Amerika Serikat tengah menghadapi lonjakan kasus cyclosporiasis, infeksi usus yang disebabkan oleh parasit Cyclospora cayetanensis. Wabah ini telah merenggut nyawa dua orang di Michigan dan memicu kekhawatiran publik. Investigasi awal mengarah pada produk selada yang dipasok oleh Taylor Farms sebagai sumber penularan utama.
Otoritas kesehatan setempat melaporkan bahwa setidaknya 103 orang terinfeksi di Michigan sejak awal Mei 2024. Gejala yang dialami penderita meliputi diare, kehilangan nafsu makan, kram perut, mual, dan kelelahan. Sebagian besar kasus terjadi di wilayah metropolitan Detroit.
Penyelidikan yang dilakukan oleh Michigan Department of Health and Human Services (MDHHS) dan US Food and Drug Administration (FDA) menunjukkan adanya korelasi kuat antara kasus-kasus cyclosporiasis dengan konsumsi produk selada yang didistribusikan oleh Taco Bell. Perusahaan restoran cepat saji tersebut mengonfirmasi telah menarik produk selada yang diduga terkontaminasi dari restoran mereka di Michigan.

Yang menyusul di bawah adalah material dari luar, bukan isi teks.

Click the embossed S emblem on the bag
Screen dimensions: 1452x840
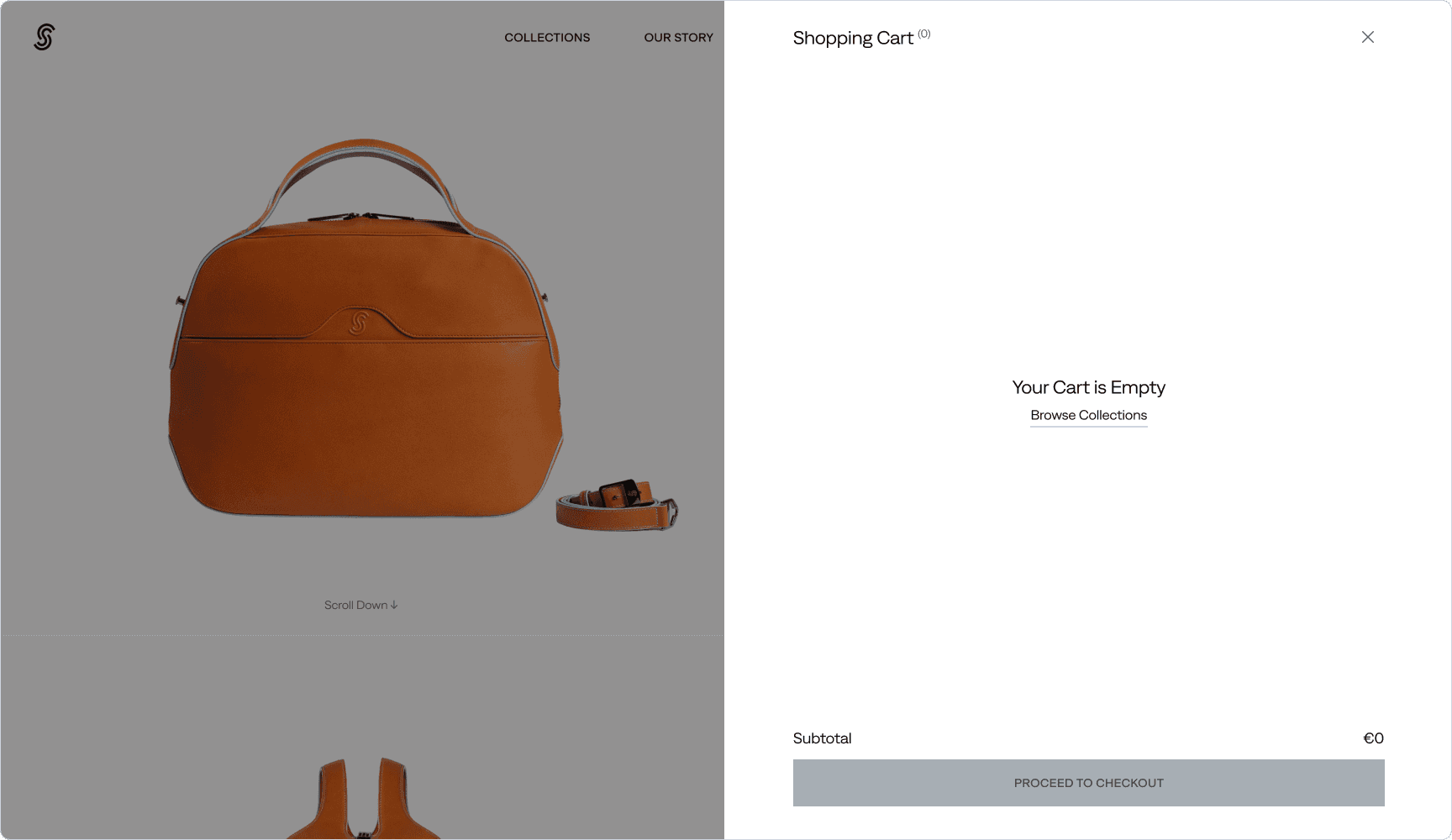(359, 323)
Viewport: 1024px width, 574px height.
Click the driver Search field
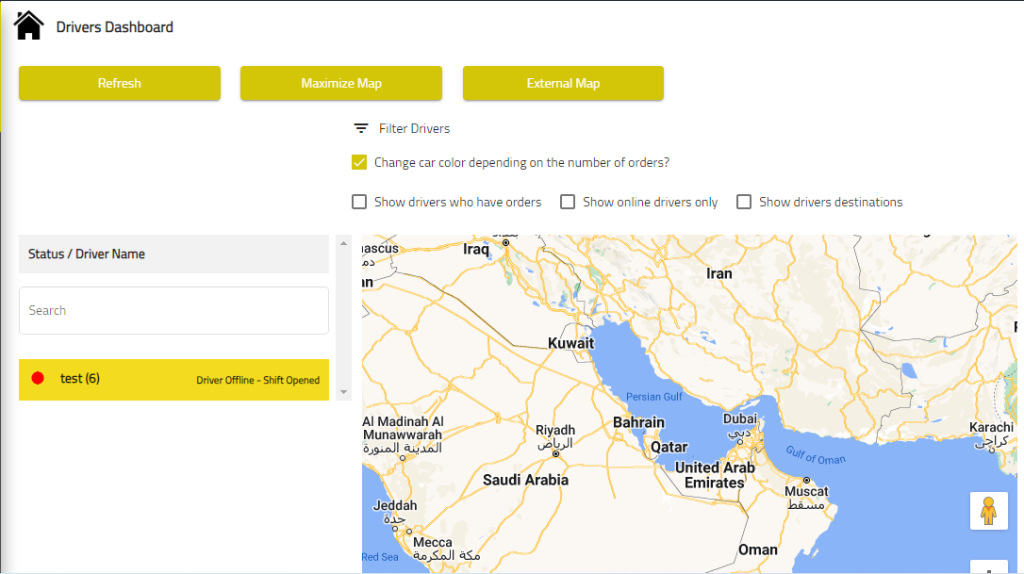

Dr. Eden Wells, Kepala Petugas Medis MDHHS, menyatakan, “Kami sangat prihatin dengan peningkatan kasus ini dan kematian yang terjadi. Kami bekerja sama dengan mitra federal dan lokal untuk mengidentifikasi sumber pasti kontaminasi dan mencegah penyebaran lebih lanjut.” Ia menambahkan bahwa investigasi masih terus berlangsung untuk memastikan seluruh rantai pasokan telah diamankan.

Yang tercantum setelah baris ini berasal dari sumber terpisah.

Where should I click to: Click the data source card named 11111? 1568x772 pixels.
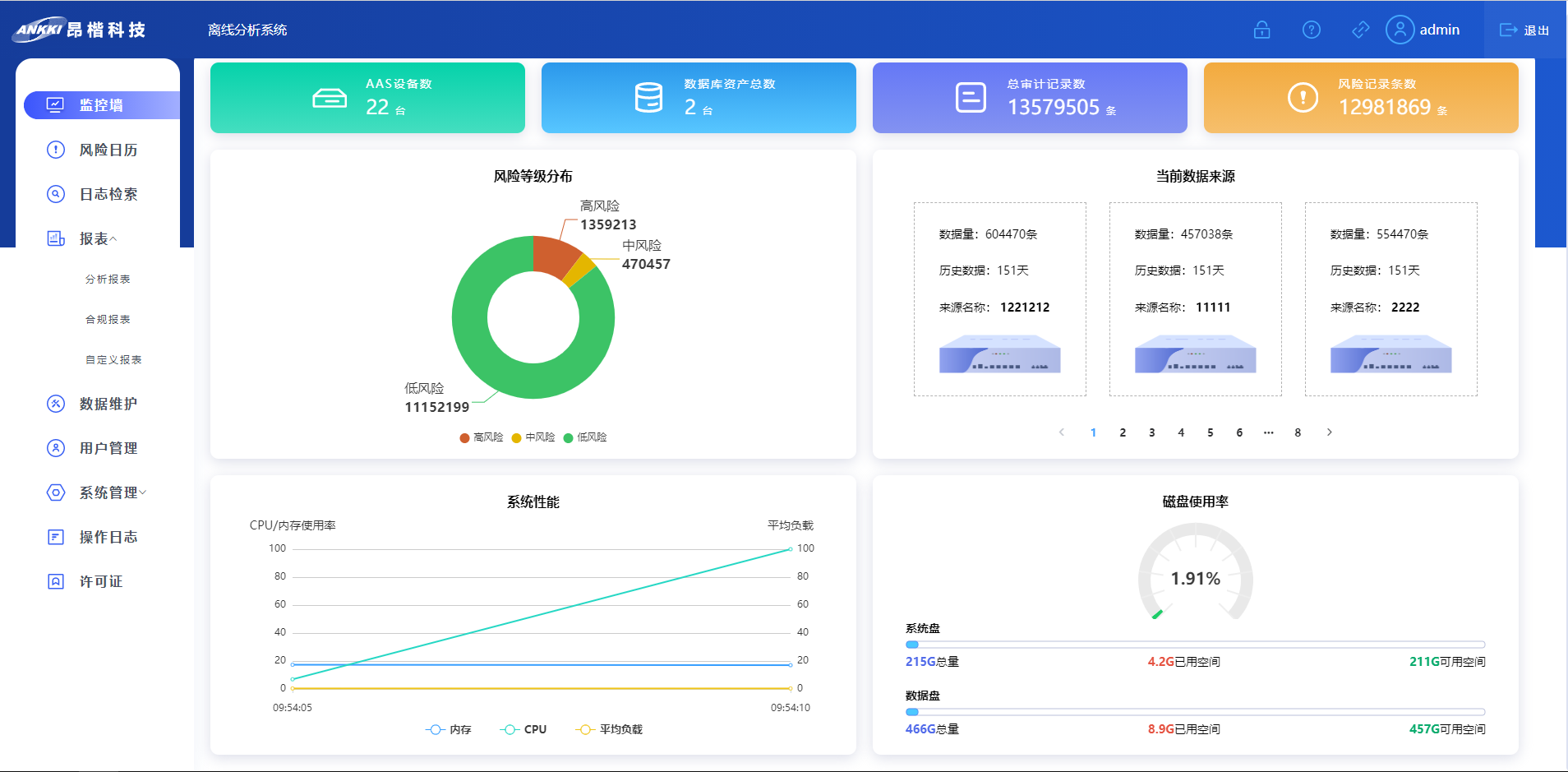[1195, 299]
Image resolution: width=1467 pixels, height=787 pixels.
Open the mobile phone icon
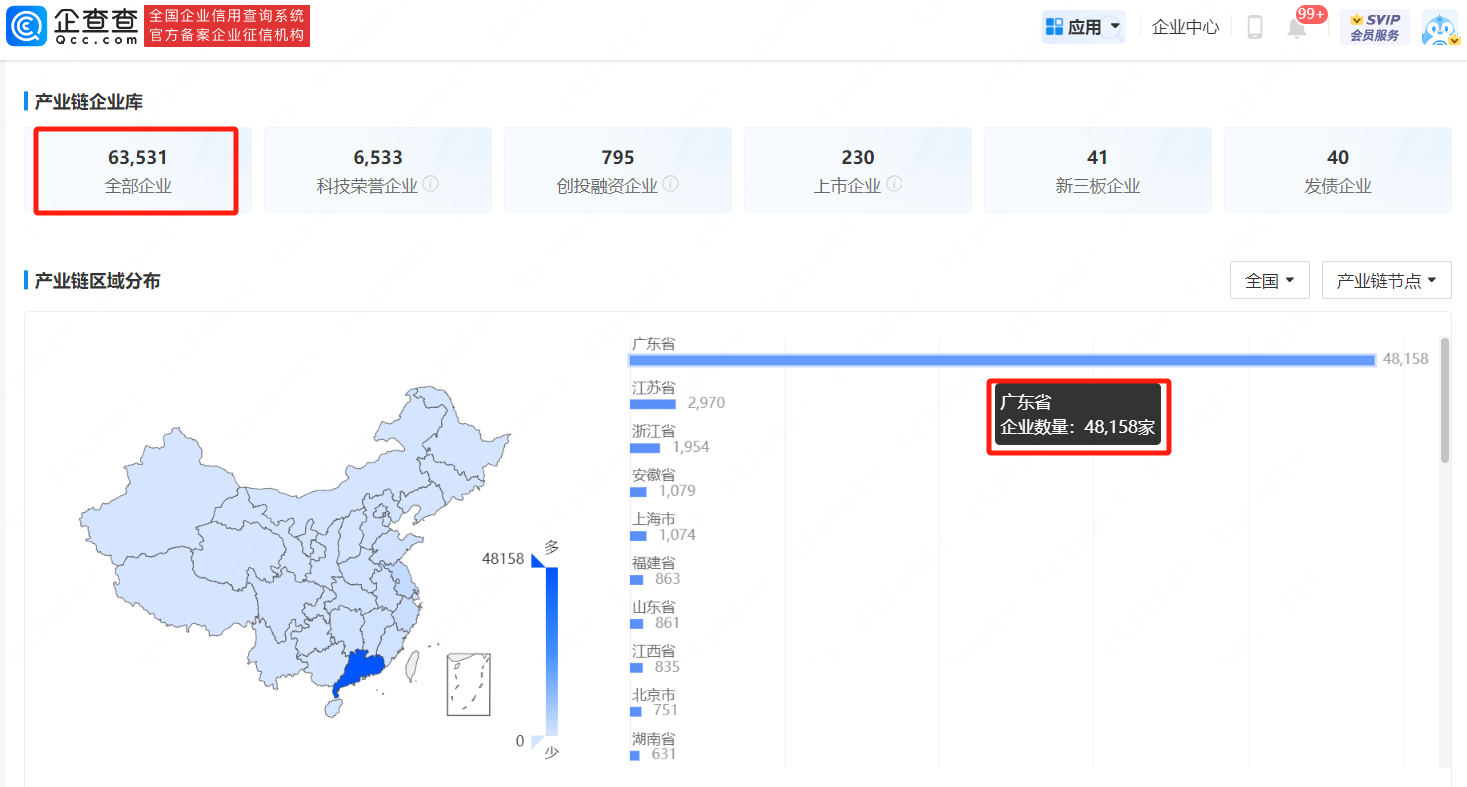(1255, 27)
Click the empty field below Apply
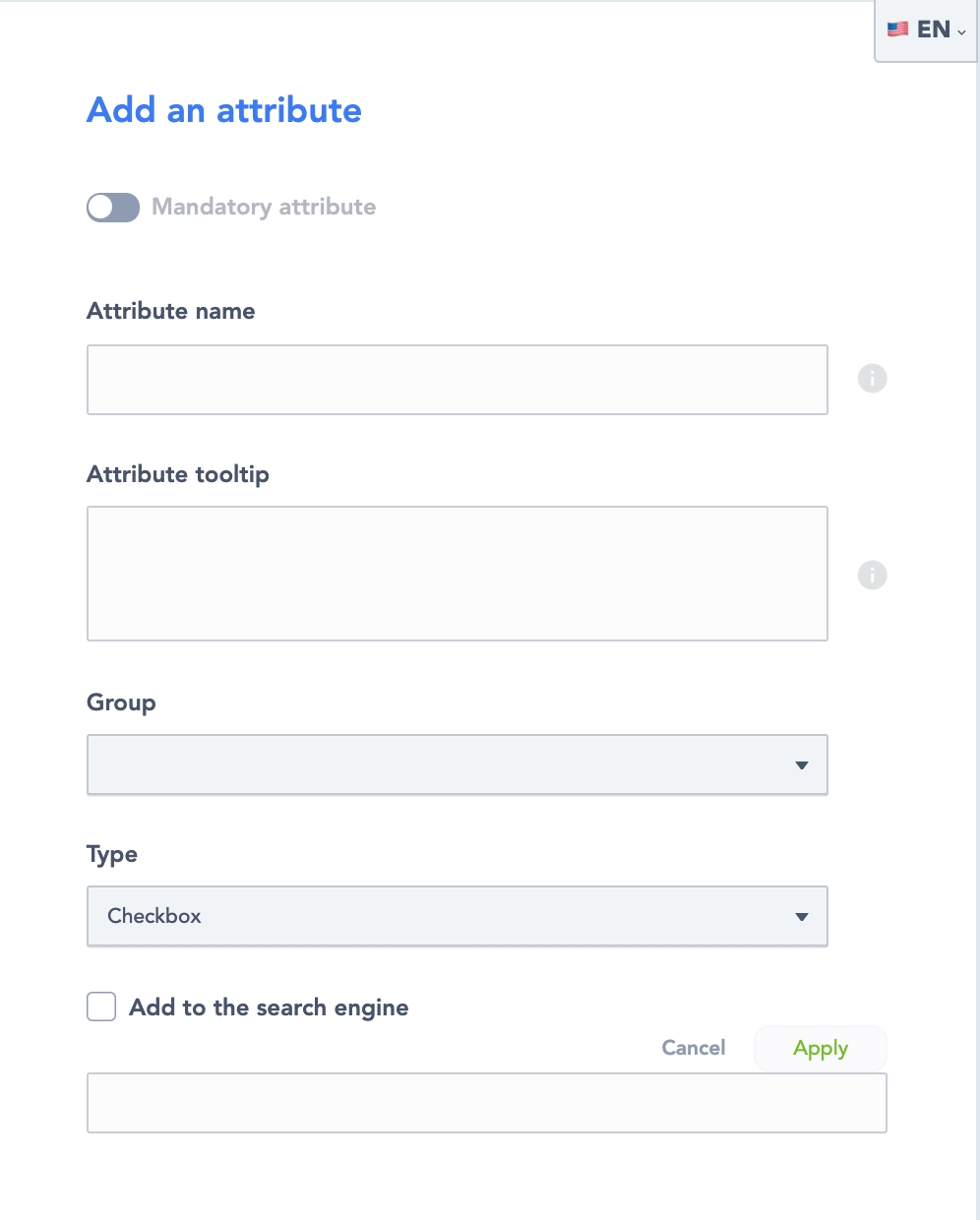 tap(486, 1103)
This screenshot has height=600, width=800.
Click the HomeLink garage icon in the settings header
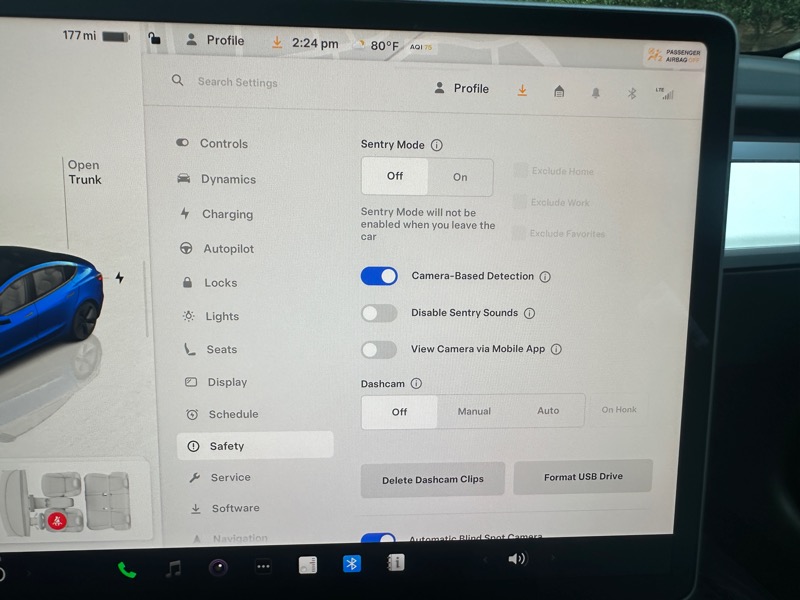pos(559,92)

Taylor Farms, sebagai pemasok selada, telah mengeluarkan pernyataan yang menyatakan komitmen mereka terhadap keamanan pangan. “Kami mengambil masalah ini dengan sangat serius dan bekerja sama sepenuhnya dengan pihak berwenang untuk menyelidiki asal-usul kontaminasi ini,” ujar juru bicara perusahaan. Mereka juga menegaskan bahwa semua produk yang dikirim ke Taco Bell telah diuji untuk memastikan memenuhi standar keamanan.
Cyclosporiasis adalah penyakit yang ditularkan melalui makanan atau air yang terkontaminasi. Parasit Cyclospora dapat bertahan hidup di lingkungan yang lembab dan hangat. Gejala biasanya muncul beberapa hari hingga seminggu setelah mengonsumsi makanan atau air yang terkontaminasi. Infeksi ini dapat diobati dengan antibiotik.

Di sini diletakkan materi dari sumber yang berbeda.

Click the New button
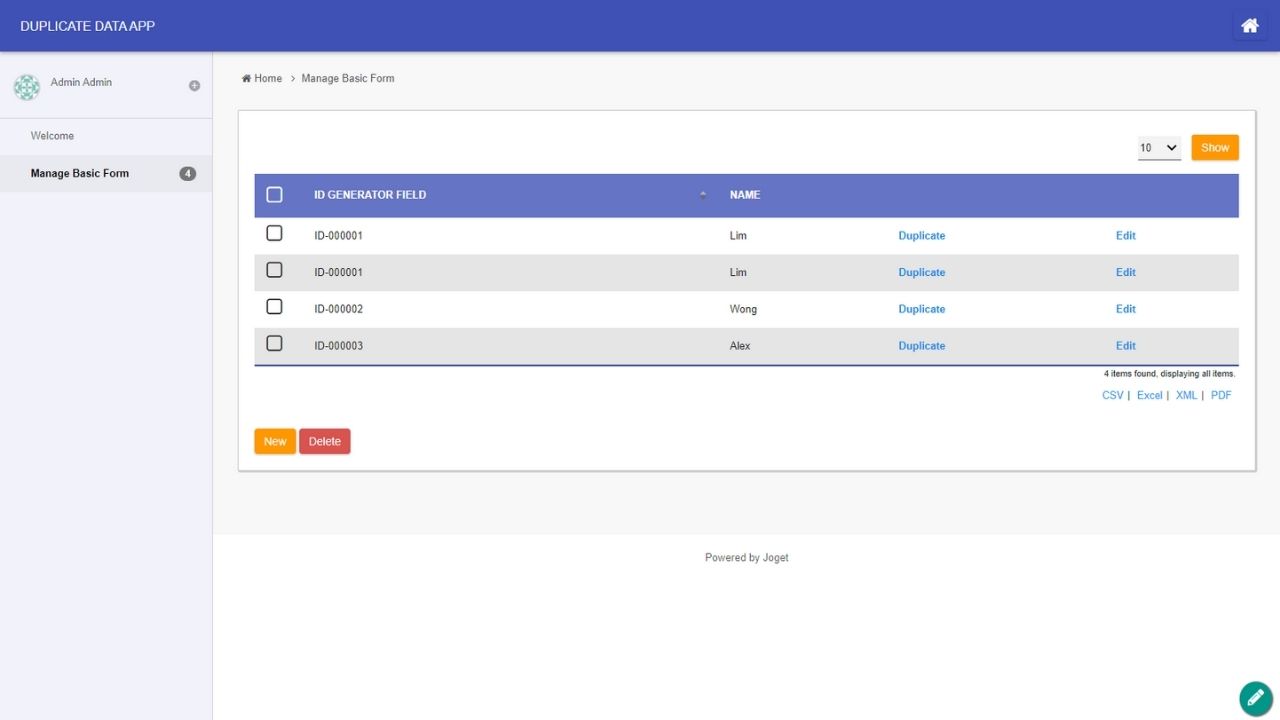Viewport: 1280px width, 720px height. (x=275, y=442)

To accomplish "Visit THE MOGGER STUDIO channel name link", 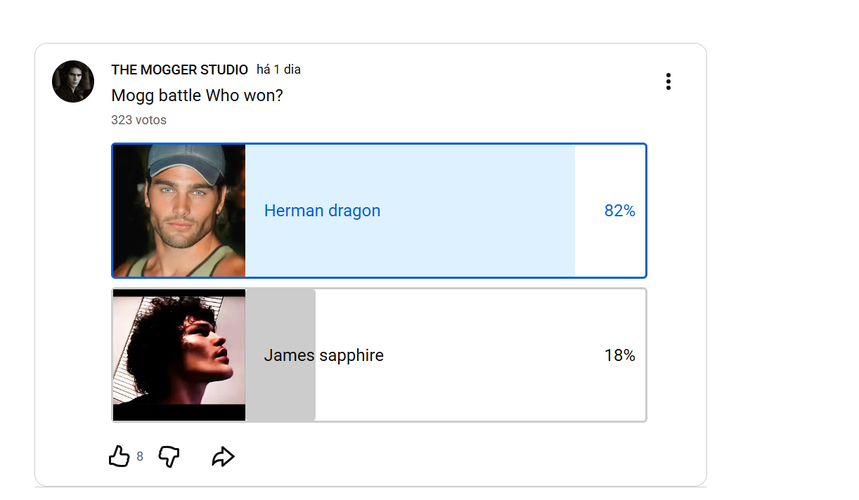I will [x=180, y=70].
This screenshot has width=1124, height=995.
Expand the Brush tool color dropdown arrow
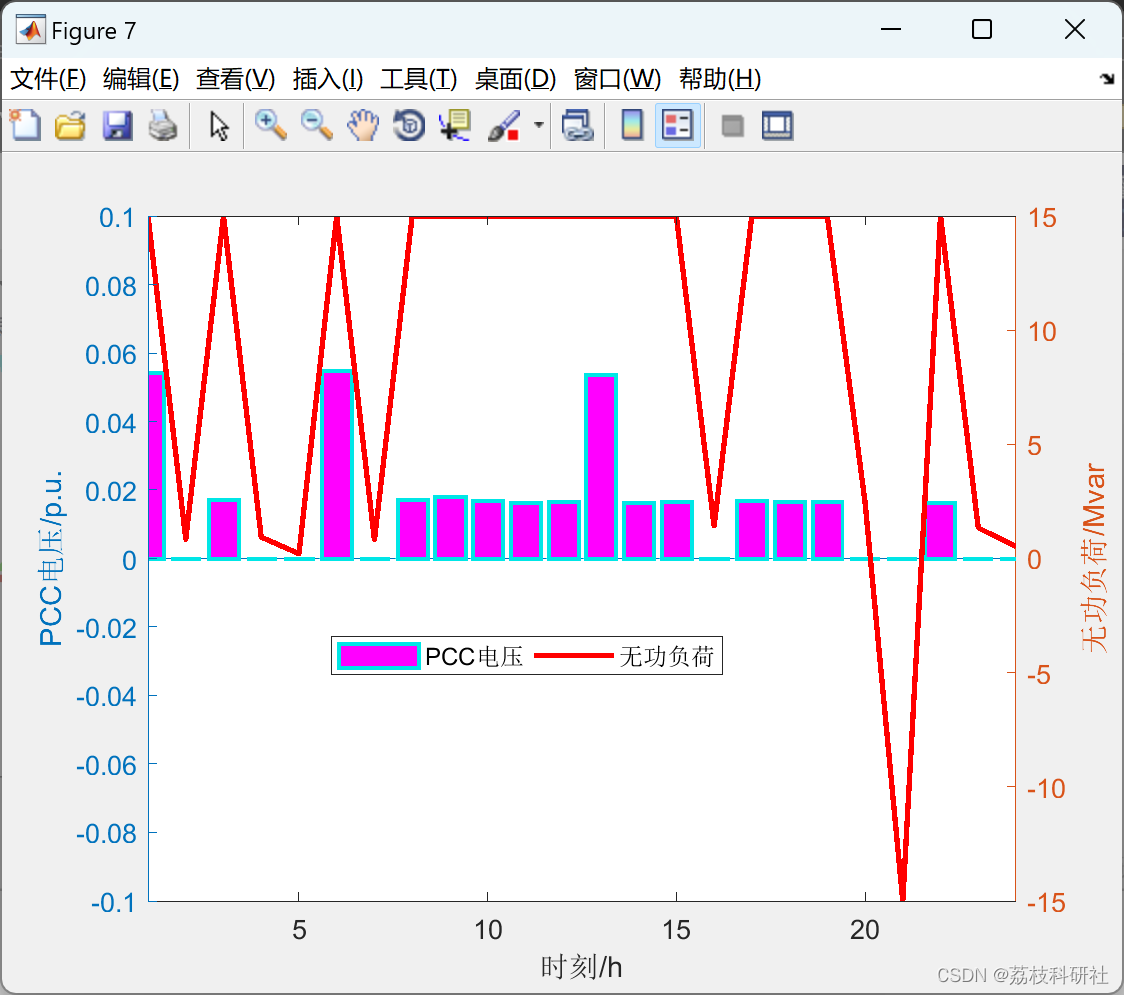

Pihak berwenang mengimbau masyarakat untuk tetap waspada dan melaporkan gejala yang dialami kepada tenaga medis. Selain itu, penting untuk selalu mencuci tangan dengan bersih, terutama setelah dari toilet dan sebelum menyiapkan atau mengonsumsi makanan. Kebersihan yang baik merupakan langkah preventif krusial dalam mencegah penyebaran penyakit bawaan makanan.